▶ [What to work on]: After finding "Task: Open the inbox icon showing 12 items" in the data, write out its line and all following lines without change, up to and including the last one. Leave out pictures.
##### Extracted information #####
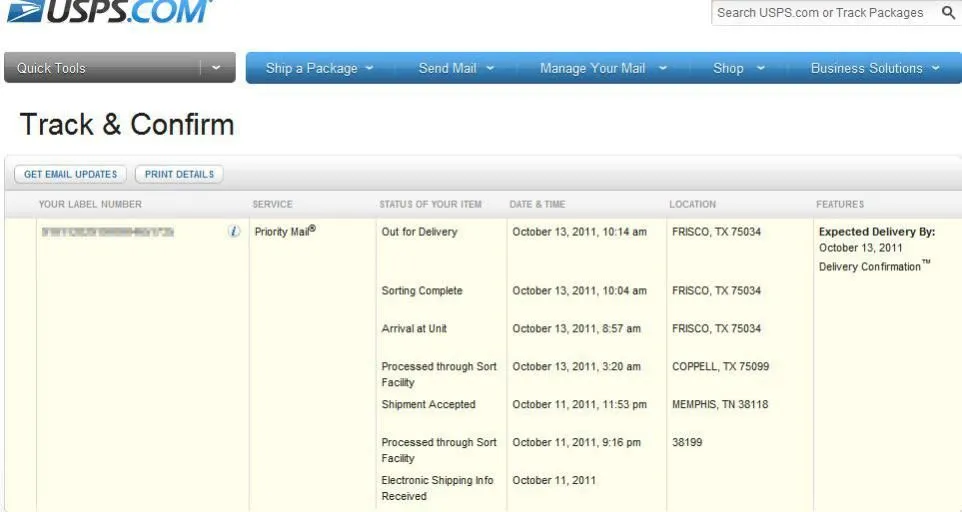Image resolution: width=962 pixels, height=512 pixels.
Task: Click the Location column header
Action: (692, 204)
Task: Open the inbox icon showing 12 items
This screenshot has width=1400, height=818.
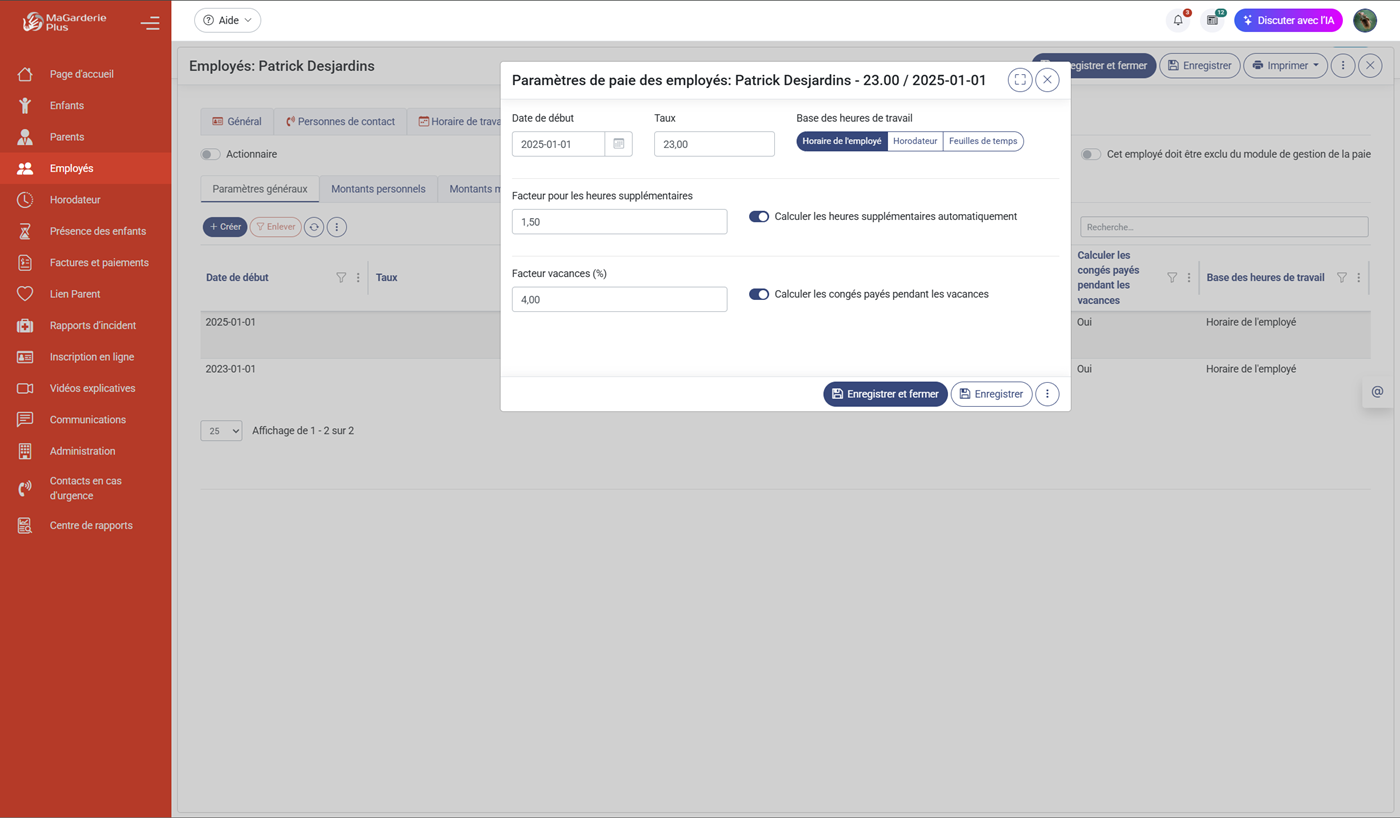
#####
▶ [Response to the task]:
Task: Open the inbox icon showing 12 items
This screenshot has width=1400, height=818.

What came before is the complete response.